EXERCÍCIO 1 |
Copie fielmente o trecho sobre a HQ Death Hunt entre "Stanley Martin Lieber, mais" e "conhecer Death Hunt!", inclusive.

TRECHO |
Stanley Martin Lieber, mais conhecido como Stan Lee, é uma das figuras mais conhecidas na indústria das histórias em quadrinhos, não apenas nos EUA, mas em todo o mundo. Foi editor da Marvel Comics e ajudou a criar, junto de lendas como Jack Kirby e Steve Ditko, os heróis que hoje tomaram conta da cultura pop. Lee faleceu em 2018 e deixou um legado gigantesco ao lado de outros criadores. Agora, um grupo de artistas amazônidas também faz parte deste legado. Vamos conhecer Death Hunt!
O primeiro volume da HQ Death Hunt foi lançado durante a CCXP 2022, para o app de streaming de quadrinhos Social Comics. A realização do projeto se tornou possível por meio da parceria entre a produtora americana POW! Entertainment e a brasileira Eleven Dragons e conta com roteiro de Ademar Vieira, supervisão de roteiro de J.P. Sette, arte de Rick Troula, cores de Tai Silva e edição de Sâmela Hidalgo.
A história de Death Hunt se passa na Amazônia dos dias atuais. John Cord, um policial de Nova Iorque, tem seu irmão, o ambientalista Brent, desaparecido em circunstâncias misteriosas, enquanto investigava um garimpo ilegal, localizado nas terras de um povo indígena, que há muito tempo se isolou do contato com o mundo exterior. Cord chega a Manaus e descobre que uma amiga de Brent, Niara, uma jornalista de origem indígena, está investigando o caso por conta própria e é nesse contexto, que uma trama cheia de reviravoltas, suspense, ação e ficção científica se desenrola.

MATERIAL FORNECIDO |
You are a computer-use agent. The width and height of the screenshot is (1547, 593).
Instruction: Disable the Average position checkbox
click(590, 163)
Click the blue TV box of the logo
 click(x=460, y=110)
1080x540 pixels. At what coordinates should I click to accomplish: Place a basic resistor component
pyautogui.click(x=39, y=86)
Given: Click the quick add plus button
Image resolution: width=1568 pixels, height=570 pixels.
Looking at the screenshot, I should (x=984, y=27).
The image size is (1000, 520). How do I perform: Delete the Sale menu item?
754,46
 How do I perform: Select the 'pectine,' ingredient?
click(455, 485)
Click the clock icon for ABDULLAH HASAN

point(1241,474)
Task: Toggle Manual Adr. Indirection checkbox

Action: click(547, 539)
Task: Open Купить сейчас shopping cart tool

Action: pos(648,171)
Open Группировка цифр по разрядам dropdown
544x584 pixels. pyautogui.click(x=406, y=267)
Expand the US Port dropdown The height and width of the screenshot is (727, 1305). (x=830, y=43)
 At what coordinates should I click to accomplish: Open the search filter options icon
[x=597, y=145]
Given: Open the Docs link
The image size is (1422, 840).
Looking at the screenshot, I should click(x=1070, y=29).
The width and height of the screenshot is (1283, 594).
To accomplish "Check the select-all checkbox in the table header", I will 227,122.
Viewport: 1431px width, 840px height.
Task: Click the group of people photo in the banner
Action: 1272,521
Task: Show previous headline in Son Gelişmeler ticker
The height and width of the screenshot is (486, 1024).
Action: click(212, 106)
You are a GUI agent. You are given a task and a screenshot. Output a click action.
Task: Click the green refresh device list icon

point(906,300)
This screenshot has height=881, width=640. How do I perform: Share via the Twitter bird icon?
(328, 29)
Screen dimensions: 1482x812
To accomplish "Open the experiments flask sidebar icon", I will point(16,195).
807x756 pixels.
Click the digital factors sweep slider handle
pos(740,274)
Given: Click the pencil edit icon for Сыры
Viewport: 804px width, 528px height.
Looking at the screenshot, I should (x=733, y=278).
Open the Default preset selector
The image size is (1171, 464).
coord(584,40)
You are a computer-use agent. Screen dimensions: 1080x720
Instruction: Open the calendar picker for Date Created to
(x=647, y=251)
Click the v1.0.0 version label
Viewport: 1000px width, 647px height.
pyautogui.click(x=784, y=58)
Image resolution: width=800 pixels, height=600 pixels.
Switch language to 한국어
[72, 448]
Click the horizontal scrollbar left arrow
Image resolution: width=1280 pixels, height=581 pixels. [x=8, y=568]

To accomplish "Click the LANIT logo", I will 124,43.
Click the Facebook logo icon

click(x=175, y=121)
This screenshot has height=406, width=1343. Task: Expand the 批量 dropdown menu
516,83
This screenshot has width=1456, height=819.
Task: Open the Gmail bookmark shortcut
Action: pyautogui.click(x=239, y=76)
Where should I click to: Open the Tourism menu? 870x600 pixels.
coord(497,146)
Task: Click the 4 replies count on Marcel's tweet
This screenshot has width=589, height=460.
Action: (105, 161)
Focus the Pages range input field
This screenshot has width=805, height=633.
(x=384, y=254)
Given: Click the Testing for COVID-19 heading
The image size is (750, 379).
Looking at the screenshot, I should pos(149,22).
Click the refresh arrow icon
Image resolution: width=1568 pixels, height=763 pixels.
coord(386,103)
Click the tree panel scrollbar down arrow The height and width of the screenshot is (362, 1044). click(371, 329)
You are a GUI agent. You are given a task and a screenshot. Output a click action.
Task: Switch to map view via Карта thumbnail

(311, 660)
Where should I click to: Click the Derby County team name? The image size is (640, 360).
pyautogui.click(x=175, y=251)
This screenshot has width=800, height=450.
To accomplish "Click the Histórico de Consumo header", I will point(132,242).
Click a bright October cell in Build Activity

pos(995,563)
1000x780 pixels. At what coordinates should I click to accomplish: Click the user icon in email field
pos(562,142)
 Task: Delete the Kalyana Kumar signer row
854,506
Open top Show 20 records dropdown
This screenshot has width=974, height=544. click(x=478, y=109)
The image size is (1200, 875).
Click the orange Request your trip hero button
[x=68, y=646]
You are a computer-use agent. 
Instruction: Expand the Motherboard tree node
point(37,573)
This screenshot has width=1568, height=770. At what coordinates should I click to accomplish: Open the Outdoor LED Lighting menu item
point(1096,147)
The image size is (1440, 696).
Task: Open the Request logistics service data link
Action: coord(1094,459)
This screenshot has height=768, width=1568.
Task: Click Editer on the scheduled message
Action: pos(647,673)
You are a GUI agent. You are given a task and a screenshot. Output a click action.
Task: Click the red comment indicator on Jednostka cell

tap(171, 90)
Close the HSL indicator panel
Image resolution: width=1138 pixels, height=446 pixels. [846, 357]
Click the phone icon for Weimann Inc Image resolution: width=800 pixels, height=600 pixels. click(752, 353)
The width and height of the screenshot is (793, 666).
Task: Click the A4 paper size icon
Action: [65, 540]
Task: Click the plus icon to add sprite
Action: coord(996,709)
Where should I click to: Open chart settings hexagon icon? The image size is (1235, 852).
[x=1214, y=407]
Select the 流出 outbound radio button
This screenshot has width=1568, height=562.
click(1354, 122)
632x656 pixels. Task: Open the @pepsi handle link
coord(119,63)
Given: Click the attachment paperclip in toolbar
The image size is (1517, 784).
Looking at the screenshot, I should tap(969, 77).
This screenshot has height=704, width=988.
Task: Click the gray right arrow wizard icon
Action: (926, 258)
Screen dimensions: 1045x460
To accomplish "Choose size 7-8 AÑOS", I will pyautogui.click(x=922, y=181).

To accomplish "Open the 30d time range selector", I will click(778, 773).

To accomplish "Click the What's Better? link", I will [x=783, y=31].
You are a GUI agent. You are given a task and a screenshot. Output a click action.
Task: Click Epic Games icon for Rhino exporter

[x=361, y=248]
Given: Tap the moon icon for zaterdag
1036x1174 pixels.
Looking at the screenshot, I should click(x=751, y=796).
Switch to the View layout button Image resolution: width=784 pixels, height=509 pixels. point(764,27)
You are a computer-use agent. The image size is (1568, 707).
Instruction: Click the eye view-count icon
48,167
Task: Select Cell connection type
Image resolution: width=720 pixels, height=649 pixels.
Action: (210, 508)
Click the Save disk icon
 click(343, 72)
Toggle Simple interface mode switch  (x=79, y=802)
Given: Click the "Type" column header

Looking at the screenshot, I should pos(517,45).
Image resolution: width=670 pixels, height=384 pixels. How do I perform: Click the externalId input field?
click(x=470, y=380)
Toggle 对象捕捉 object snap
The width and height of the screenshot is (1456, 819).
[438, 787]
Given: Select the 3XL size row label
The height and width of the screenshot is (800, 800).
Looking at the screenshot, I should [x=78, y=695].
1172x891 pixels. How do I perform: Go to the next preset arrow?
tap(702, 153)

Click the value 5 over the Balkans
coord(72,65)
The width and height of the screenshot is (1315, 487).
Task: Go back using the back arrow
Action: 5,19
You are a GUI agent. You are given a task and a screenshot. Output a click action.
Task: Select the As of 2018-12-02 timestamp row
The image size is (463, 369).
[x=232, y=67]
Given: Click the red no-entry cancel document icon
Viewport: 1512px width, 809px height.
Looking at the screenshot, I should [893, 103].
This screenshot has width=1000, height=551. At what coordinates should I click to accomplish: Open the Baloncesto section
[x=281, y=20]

EXERCÍCIO 2 |
Transcreva sem alterações as linhas dos registros, do início até a linha que contém "[x=597, y=145]", inclusive.

RESPOSTA FINAL 1 |
Stanley Martin Lieber, mais conhecido como Stan Lee, é uma das figuras mais conhecidas na indústria das histórias em quadrinhos, não apenas nos EUA, mas em todo o mundo. Foi editor da Marvel Comics e ajudou a criar, junto de lendas como Jack Kirby e Steve Ditko, os heróis que hoje tomaram conta da cultura pop. Lee faleceu em 2018 e deixou um legado gigantesco ao lado de outros criadores. Agora, um grupo de artistas amazônidas também faz parte deste legado. Vamos conhecer Death Hunt!

RESPOSTA FINAL 2 |
You are a computer-use agent. The width and height of the screenshot is (1547, 593).
Instruction: Disable the Average position checkbox
click(590, 163)
Click the blue TV box of the logo
 click(x=460, y=110)
1080x540 pixels. At what coordinates should I click to accomplish: Place a basic resistor component
pyautogui.click(x=39, y=86)
Given: Click the quick add plus button
Image resolution: width=1568 pixels, height=570 pixels.
Looking at the screenshot, I should (x=984, y=27).
The image size is (1000, 520). How do I perform: Delete the Sale menu item?
754,46
 How do I perform: Select the 'pectine,' ingredient?
click(455, 485)
Click the clock icon for ABDULLAH HASAN

point(1241,474)
Task: Toggle Manual Adr. Indirection checkbox

Action: click(547, 539)
Task: Open Купить сейчас shopping cart tool

Action: pos(648,171)
Open Группировка цифр по разрядам dropdown
544x584 pixels. pyautogui.click(x=406, y=267)
Expand the US Port dropdown The height and width of the screenshot is (727, 1305). (x=830, y=43)
 At what coordinates should I click to accomplish: Open the search filter options icon
[x=597, y=145]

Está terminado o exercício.